(Source records)

********

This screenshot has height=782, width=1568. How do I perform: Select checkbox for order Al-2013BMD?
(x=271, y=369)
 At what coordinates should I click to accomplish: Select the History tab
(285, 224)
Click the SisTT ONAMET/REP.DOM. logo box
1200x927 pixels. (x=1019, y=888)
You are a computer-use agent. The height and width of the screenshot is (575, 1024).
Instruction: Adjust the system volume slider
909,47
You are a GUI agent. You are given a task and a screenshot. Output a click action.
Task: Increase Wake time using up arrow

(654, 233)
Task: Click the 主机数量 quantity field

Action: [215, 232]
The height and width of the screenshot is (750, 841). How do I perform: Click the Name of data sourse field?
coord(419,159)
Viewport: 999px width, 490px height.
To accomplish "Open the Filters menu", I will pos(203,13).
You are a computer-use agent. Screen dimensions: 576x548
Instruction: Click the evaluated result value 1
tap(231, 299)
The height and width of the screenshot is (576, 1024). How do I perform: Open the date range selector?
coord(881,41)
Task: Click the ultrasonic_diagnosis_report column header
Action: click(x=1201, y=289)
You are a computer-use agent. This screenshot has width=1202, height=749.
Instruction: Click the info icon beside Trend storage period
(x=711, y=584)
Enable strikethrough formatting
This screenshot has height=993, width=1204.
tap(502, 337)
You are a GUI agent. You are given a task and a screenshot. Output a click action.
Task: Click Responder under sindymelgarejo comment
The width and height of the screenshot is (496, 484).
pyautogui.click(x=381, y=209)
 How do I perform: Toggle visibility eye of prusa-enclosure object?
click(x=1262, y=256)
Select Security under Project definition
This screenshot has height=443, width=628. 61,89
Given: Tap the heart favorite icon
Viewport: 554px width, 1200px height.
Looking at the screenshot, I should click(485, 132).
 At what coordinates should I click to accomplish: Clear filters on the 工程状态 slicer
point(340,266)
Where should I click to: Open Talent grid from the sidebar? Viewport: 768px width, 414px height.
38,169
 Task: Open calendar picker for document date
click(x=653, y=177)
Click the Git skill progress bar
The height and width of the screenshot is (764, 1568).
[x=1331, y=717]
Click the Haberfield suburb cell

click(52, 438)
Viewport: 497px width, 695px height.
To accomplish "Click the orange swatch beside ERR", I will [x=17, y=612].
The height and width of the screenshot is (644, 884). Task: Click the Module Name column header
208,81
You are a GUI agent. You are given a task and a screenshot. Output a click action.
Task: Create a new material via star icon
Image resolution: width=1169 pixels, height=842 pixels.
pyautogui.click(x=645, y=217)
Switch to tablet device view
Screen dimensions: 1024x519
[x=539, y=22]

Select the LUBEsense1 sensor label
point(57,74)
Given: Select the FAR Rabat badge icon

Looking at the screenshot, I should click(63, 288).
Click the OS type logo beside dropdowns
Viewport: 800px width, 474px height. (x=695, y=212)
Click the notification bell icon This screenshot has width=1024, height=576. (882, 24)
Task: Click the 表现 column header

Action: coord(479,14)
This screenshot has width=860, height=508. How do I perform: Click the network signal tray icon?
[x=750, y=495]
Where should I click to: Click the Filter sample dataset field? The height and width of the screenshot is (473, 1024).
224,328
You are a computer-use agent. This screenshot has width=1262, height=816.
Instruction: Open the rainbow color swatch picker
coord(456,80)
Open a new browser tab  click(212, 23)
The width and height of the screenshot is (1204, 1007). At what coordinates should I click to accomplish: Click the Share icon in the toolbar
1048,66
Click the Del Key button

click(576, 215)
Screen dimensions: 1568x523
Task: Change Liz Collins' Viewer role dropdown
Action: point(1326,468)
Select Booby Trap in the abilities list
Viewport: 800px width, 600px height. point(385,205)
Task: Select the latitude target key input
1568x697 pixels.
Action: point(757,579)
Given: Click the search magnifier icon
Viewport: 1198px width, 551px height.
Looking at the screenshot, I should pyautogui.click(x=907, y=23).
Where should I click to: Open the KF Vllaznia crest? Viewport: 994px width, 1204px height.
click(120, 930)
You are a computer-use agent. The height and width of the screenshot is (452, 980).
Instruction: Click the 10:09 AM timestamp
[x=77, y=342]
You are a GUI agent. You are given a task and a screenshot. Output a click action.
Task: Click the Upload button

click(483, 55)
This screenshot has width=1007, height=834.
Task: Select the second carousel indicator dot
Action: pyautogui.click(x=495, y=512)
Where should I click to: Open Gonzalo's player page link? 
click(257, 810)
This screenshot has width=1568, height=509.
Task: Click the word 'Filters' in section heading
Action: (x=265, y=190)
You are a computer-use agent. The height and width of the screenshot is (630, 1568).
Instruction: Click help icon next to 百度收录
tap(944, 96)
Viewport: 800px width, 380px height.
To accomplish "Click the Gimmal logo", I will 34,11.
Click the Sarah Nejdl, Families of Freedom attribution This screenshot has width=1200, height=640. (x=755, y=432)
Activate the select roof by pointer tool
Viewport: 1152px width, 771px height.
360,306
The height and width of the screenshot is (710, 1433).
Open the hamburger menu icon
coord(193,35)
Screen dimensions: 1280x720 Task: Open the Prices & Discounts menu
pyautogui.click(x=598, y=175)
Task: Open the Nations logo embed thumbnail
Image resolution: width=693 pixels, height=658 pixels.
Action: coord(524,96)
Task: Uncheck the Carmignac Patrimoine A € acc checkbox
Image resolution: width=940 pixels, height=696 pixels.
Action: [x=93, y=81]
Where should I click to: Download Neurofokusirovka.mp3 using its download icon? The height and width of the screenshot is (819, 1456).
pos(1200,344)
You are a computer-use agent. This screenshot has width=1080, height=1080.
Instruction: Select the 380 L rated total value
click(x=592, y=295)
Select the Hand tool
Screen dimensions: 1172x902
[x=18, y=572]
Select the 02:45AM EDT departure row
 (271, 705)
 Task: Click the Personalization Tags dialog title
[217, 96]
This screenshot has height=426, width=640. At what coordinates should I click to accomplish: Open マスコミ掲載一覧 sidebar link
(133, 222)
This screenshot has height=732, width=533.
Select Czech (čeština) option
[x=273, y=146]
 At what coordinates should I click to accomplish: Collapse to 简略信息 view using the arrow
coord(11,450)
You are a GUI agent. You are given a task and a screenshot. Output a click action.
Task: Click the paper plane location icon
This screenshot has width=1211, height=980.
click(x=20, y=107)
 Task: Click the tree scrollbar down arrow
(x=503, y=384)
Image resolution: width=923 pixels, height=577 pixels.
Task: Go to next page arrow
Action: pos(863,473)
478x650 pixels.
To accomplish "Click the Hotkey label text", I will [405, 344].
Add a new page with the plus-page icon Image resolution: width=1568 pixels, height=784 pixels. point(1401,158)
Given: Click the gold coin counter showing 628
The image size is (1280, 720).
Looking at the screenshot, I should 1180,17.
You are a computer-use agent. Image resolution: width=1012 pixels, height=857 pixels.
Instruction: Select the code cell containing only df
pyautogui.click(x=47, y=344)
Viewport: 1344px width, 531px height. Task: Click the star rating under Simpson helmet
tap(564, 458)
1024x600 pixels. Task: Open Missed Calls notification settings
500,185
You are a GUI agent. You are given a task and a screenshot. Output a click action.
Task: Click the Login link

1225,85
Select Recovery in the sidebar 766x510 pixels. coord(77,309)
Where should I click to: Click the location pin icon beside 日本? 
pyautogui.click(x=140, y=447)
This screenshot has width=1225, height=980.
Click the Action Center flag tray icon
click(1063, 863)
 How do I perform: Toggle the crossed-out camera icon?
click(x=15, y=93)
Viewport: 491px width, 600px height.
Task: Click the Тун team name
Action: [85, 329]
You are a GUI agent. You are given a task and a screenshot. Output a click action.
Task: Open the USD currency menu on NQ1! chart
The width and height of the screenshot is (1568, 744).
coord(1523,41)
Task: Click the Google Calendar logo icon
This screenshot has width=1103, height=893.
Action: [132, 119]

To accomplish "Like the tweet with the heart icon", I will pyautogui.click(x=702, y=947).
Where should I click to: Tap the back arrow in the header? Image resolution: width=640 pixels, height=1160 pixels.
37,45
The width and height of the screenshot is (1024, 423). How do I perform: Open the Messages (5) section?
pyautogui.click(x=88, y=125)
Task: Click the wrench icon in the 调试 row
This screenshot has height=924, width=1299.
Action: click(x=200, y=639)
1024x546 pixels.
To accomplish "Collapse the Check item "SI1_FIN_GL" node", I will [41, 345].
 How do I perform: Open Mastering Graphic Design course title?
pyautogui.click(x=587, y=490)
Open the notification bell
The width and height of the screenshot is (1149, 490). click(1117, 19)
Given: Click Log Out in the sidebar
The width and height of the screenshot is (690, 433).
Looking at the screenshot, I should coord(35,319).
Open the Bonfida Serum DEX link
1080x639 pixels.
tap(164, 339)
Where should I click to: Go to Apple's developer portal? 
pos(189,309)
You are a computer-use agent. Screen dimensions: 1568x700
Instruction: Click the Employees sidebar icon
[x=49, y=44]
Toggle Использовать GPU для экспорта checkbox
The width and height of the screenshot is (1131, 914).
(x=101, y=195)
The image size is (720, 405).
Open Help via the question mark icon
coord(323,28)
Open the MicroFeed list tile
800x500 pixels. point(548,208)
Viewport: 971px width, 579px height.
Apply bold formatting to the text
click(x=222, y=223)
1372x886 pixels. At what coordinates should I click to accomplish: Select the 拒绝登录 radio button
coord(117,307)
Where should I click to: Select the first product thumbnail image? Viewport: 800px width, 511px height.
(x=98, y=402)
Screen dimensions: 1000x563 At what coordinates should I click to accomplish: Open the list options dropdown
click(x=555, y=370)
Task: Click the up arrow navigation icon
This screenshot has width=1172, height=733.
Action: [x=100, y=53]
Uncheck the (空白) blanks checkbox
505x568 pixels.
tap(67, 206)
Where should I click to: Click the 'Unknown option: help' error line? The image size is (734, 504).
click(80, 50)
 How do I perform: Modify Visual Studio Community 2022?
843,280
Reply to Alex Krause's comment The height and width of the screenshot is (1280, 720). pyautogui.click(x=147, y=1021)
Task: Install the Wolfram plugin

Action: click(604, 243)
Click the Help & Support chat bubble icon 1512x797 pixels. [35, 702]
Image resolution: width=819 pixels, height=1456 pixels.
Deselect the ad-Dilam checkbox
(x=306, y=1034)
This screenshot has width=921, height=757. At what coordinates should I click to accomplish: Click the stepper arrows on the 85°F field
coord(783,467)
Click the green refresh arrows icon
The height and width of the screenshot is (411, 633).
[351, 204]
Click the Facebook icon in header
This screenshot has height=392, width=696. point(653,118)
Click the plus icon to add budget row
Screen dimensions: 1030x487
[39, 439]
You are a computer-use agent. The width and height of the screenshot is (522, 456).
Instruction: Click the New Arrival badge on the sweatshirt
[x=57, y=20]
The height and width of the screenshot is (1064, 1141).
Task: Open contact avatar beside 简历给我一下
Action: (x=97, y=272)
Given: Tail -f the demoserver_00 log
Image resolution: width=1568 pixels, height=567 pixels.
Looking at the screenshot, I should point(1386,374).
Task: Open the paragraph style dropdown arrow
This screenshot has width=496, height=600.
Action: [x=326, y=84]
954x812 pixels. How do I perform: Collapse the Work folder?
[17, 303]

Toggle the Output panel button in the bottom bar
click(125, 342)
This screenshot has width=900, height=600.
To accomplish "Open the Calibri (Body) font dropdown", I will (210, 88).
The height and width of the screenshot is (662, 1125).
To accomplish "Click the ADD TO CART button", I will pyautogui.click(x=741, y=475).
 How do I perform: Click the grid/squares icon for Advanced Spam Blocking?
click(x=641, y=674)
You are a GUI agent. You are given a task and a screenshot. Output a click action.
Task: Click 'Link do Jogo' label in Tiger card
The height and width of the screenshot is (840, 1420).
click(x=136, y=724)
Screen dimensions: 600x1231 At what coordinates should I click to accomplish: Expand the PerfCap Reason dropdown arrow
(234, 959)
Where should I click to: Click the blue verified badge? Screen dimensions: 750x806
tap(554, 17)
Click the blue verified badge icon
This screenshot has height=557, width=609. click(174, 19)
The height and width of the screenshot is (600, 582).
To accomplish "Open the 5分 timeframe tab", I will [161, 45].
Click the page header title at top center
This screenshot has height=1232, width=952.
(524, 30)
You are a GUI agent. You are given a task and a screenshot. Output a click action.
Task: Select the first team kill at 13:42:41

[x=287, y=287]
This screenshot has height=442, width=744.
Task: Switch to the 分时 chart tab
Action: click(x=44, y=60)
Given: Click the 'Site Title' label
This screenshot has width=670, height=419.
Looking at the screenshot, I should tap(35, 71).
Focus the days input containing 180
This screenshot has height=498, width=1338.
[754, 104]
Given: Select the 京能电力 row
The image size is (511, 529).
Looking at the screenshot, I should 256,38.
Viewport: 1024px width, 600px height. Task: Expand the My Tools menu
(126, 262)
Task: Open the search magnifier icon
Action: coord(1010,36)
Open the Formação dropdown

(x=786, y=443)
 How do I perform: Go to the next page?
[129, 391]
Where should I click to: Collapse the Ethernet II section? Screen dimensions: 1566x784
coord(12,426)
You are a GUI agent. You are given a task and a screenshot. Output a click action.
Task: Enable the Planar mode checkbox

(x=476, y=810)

********

**TASK DIRECTIONS**. Every line above that includes the word "comment" should be listed.

**TASK OUTPUT**.
Task: Click Responder under sindymelgarejo comment
Reply to Alex Krause's comment The height and width of the screenshot is (1280, 720). pyautogui.click(x=147, y=1021)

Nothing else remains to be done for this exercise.